**EXERCISE DETAILS:**
Leaving out every picture, please repeat exactly the line that contains "The image size is (1270, 952)." and each line after it through the final line below.

**TASK INPUT:**

------

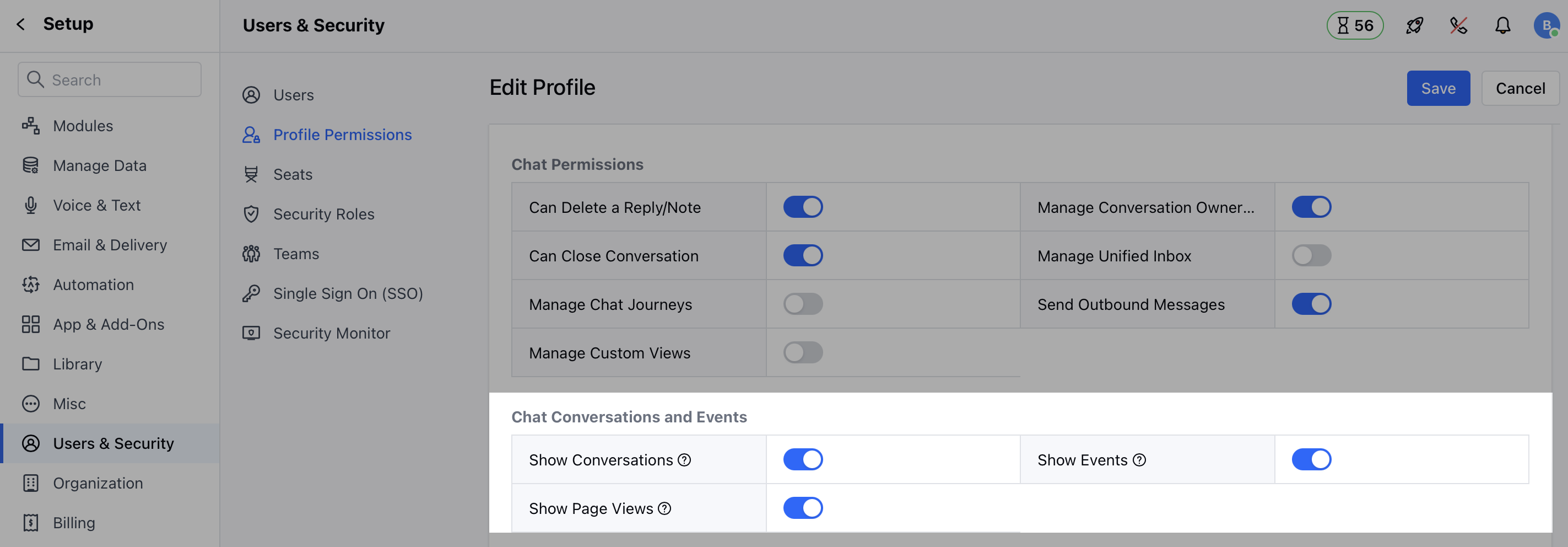Screen dimensions: 1568x547
Task: Disable the Can Delete a Reply/Note toggle
Action: coord(803,207)
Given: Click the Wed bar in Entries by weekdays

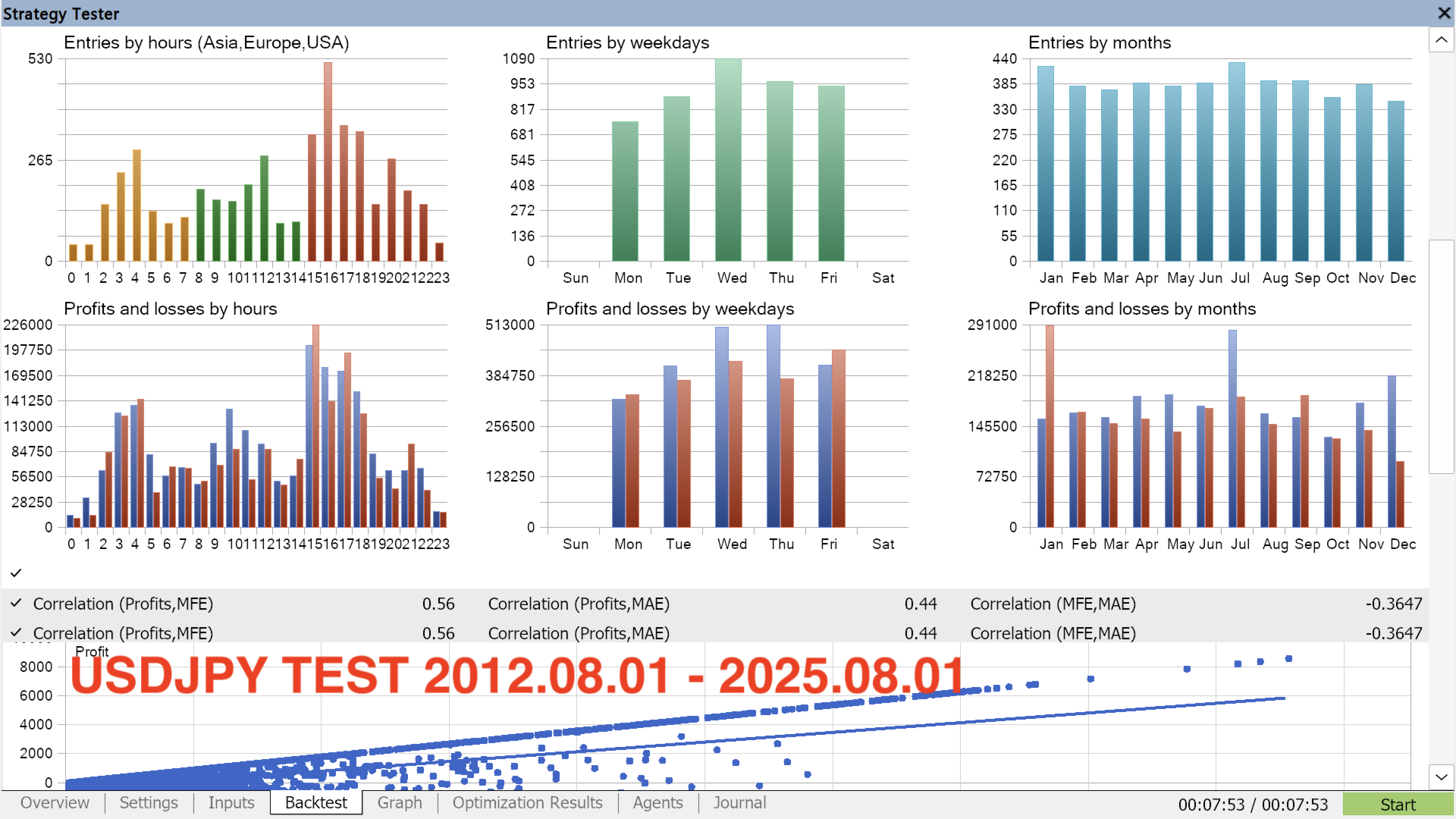Looking at the screenshot, I should click(728, 161).
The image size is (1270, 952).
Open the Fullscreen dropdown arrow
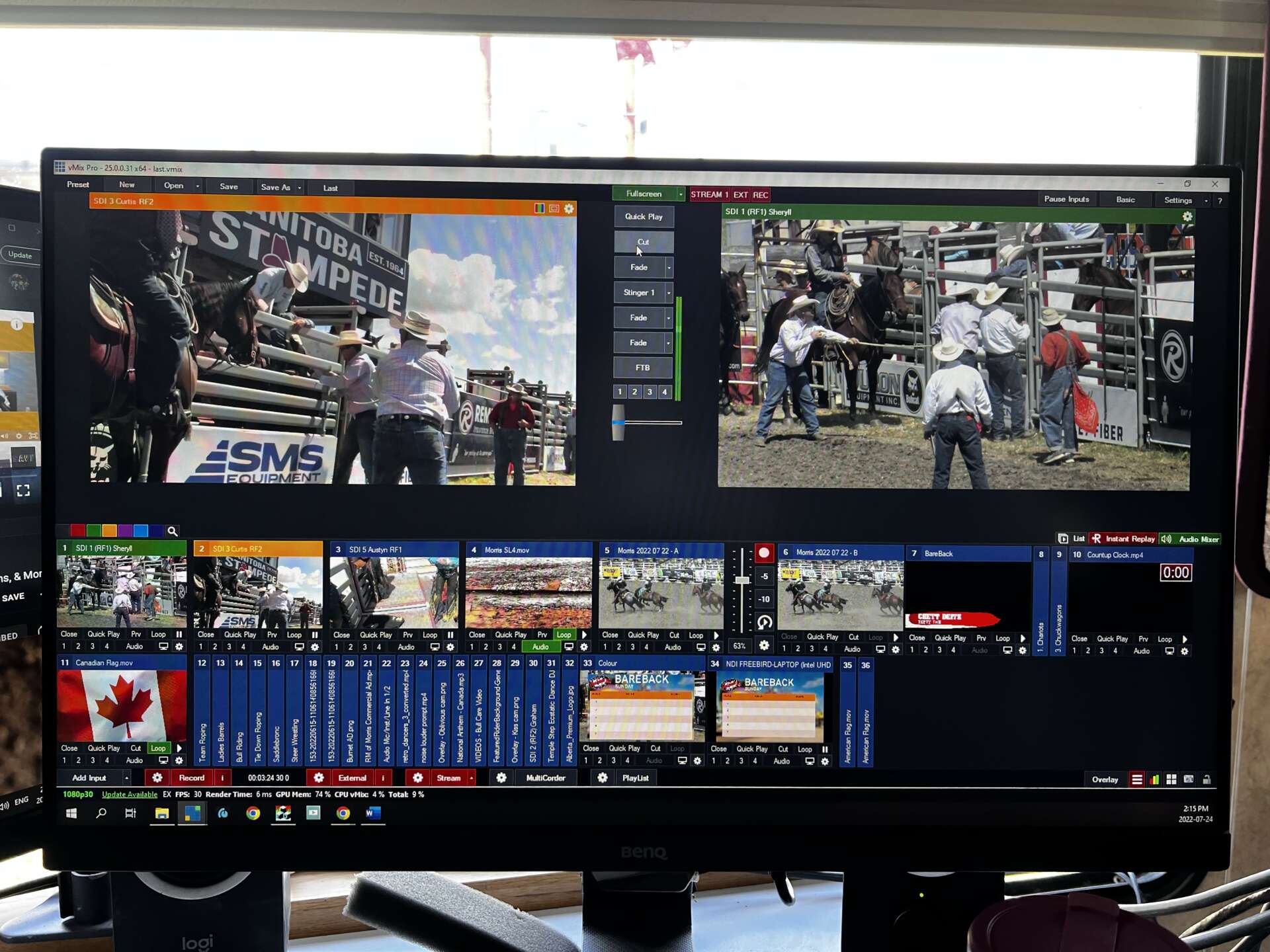(680, 194)
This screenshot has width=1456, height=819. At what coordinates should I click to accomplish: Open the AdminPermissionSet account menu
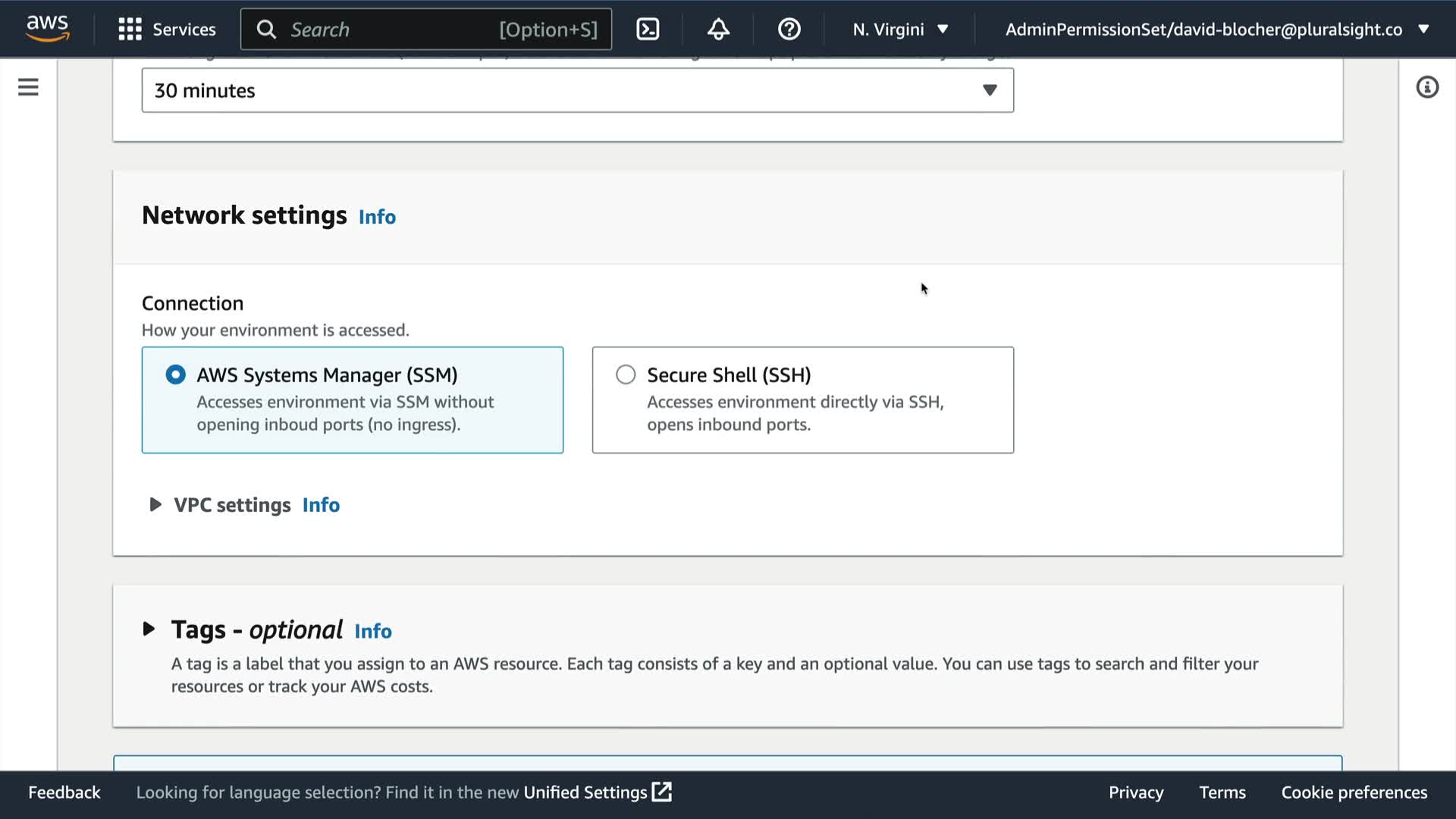[x=1216, y=30]
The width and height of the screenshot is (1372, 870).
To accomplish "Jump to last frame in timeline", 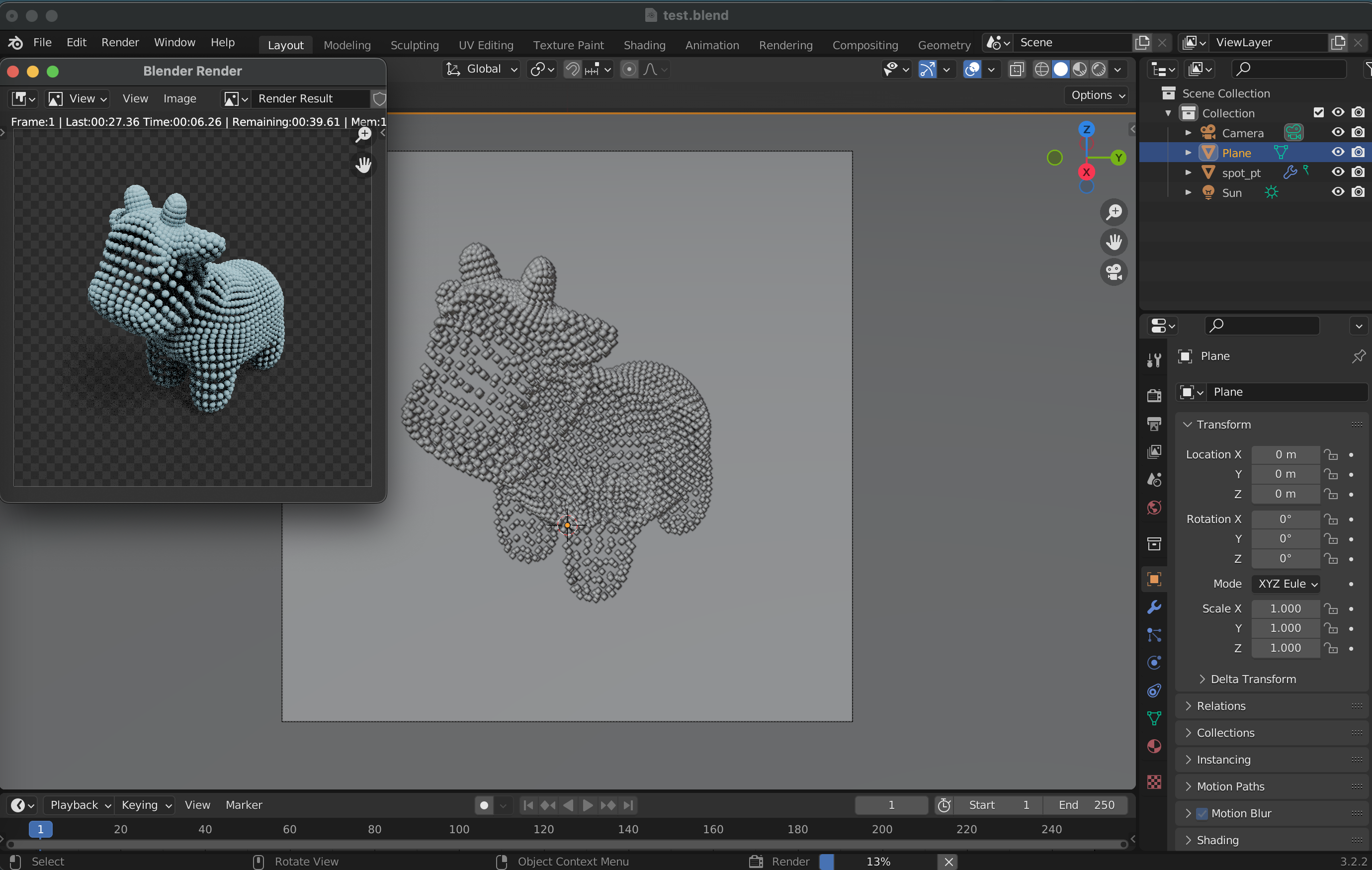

------

**RESULT OF THE TASK:**
The image size is (1270, 952).
Open the Fullscreen dropdown arrow
(680, 194)
This screenshot has width=1456, height=819. At what coordinates should I click to accomplish: Open the AdminPermissionSet account menu
[x=1216, y=30]
The width and height of the screenshot is (1372, 870).
To accomplish "Jump to last frame in timeline", 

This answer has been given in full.